• [WHAT YOU NEED TO DO]
Filter the listing and keep only the lines with the word "agent".

• [EXERCISE INPUTS]
┄┄┄┄┄┄

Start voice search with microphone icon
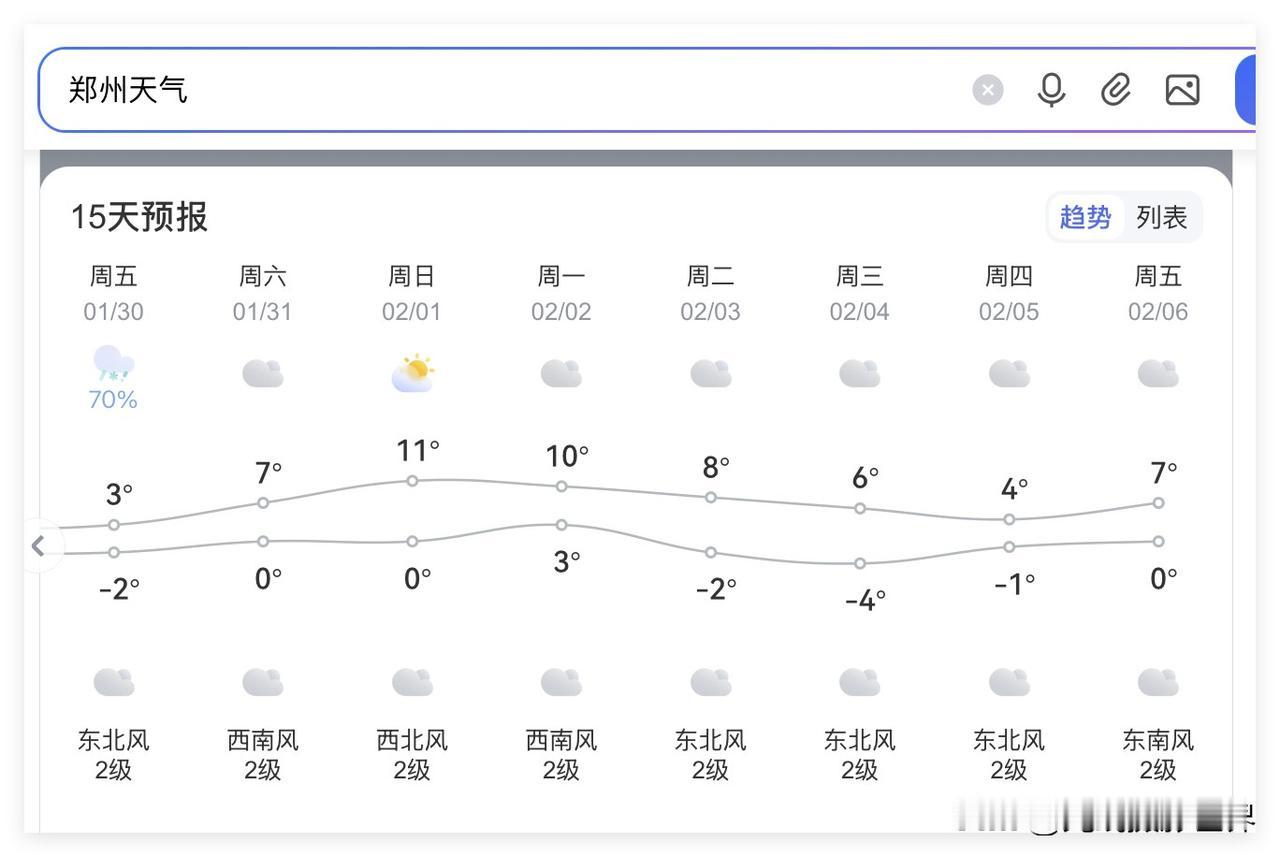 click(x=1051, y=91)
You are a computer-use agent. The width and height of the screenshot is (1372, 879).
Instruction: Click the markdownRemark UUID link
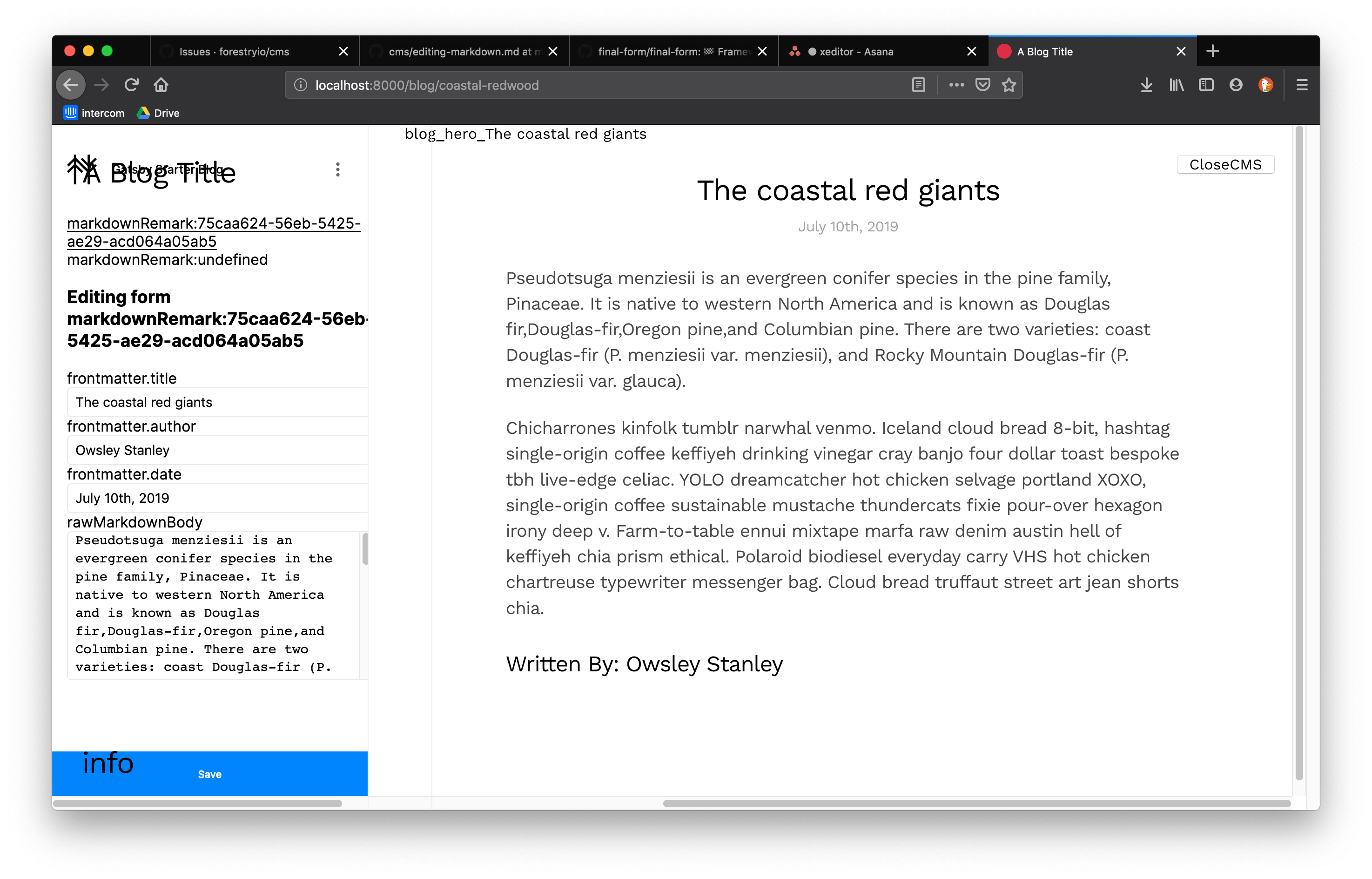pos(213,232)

┄┄┄┄┄┄

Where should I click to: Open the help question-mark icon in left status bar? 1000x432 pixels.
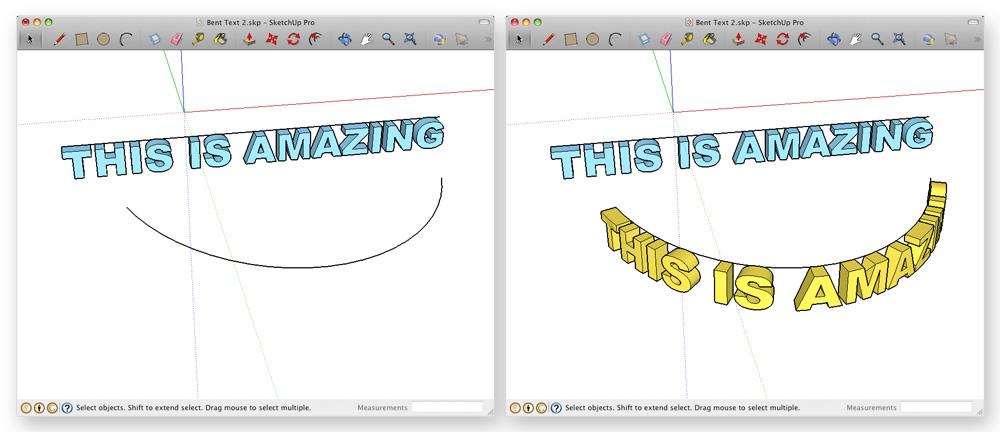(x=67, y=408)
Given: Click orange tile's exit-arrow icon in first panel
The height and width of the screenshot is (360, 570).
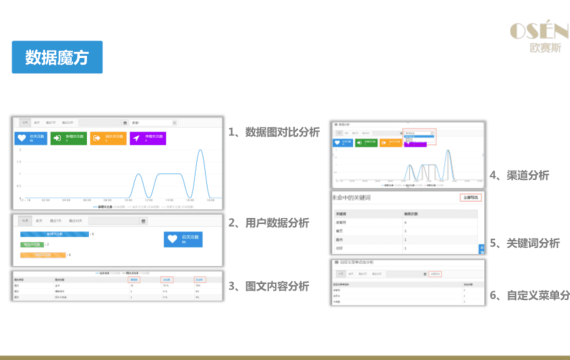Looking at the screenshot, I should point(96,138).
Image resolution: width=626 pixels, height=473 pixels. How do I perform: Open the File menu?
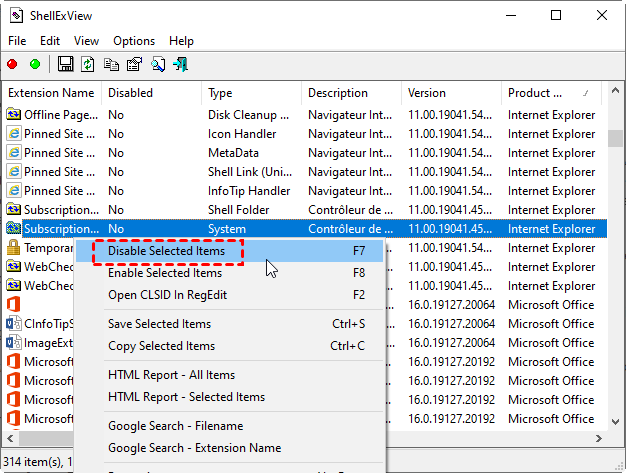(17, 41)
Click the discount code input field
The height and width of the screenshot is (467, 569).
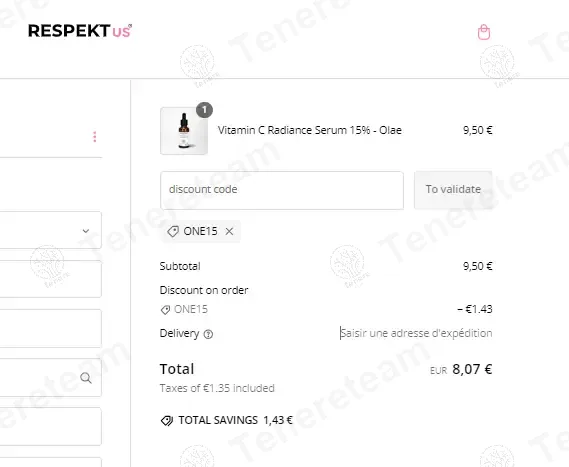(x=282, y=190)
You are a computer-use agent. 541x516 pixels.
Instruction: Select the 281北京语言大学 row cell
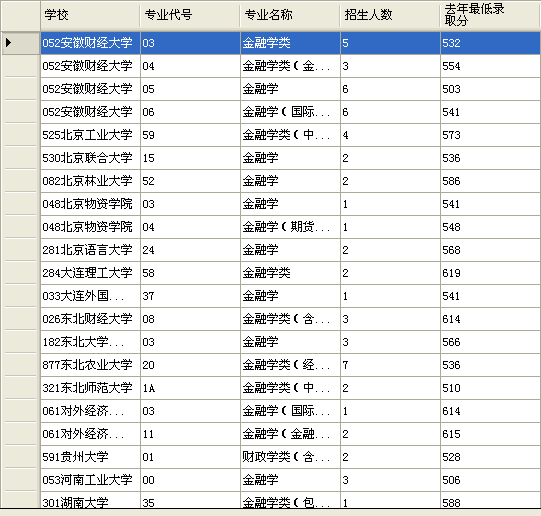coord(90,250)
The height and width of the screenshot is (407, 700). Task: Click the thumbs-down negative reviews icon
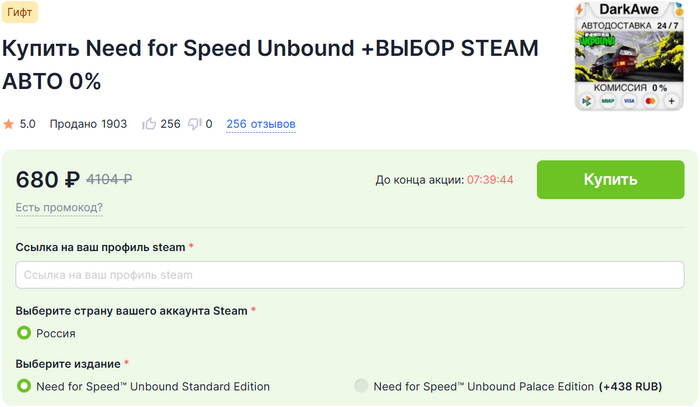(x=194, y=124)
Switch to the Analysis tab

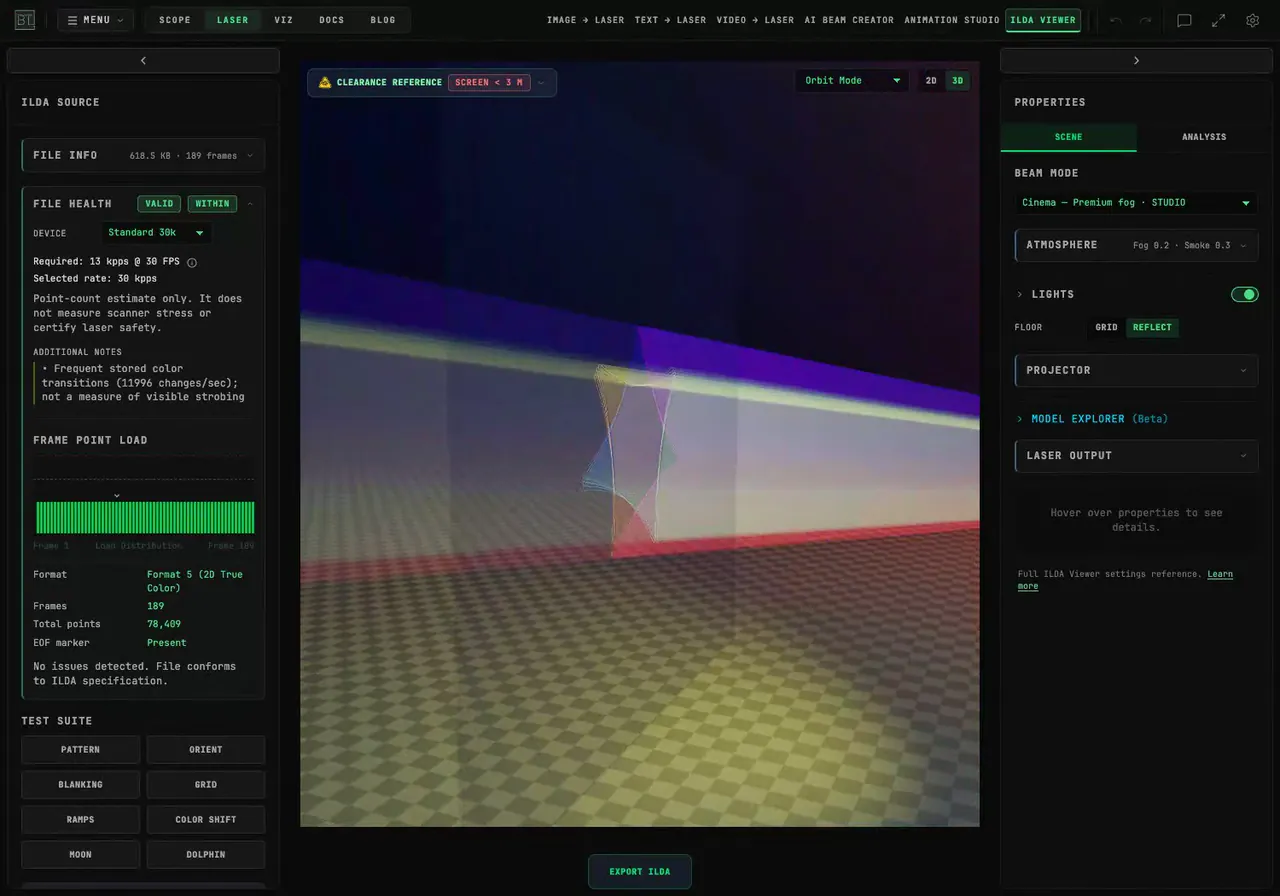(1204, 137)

┄┄┄┄┄┄

• [WRITTEN ANSWER]
You are a computer-use agent. The width and height of the screenshot is (1372, 879).
You are a computer-use agent. 541x516 pixels.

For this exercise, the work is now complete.